» 取り組む課題
次の資料のすべての行を、一字一句変えずにそのまま返しなさい。

(項目位置の記録)
== == ==
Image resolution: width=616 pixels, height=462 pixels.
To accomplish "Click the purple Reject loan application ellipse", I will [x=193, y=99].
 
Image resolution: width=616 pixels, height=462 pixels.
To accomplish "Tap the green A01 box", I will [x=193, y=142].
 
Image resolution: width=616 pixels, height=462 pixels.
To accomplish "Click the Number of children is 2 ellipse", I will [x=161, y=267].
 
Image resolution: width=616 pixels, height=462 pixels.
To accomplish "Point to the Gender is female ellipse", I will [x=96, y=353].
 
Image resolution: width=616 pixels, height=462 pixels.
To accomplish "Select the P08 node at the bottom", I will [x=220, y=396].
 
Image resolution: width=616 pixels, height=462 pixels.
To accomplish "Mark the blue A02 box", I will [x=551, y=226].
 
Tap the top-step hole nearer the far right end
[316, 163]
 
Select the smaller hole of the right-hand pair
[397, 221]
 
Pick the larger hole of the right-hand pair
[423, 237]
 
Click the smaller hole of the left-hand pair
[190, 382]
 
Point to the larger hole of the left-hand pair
== == ==
» 解答
Image resolution: width=616 pixels, height=462 pixels.
To accomplish "Click the purple Reject loan application ellipse", I will [x=193, y=99].
 
Image resolution: width=616 pixels, height=462 pixels.
To accomplish "Tap the green A01 box", I will [x=193, y=142].
 
Image resolution: width=616 pixels, height=462 pixels.
To accomplish "Click the Number of children is 2 ellipse", I will [x=161, y=267].
 
Image resolution: width=616 pixels, height=462 pixels.
To accomplish "Point to the Gender is female ellipse", I will [x=96, y=353].
 
Image resolution: width=616 pixels, height=462 pixels.
To accomplish "Select the P08 node at the bottom", I will [x=220, y=396].
 
Image resolution: width=616 pixels, height=462 pixels.
To accomplish "Mark the blue A02 box", I will [x=551, y=226].
 
Tap the top-step hole nearer the far right end
[316, 163]
 
Select the smaller hole of the right-hand pair
[397, 221]
 
Pick the larger hole of the right-hand pair
[423, 237]
 
Click the smaller hole of the left-hand pair
[190, 382]
 
Point to the larger hole of the left-hand pair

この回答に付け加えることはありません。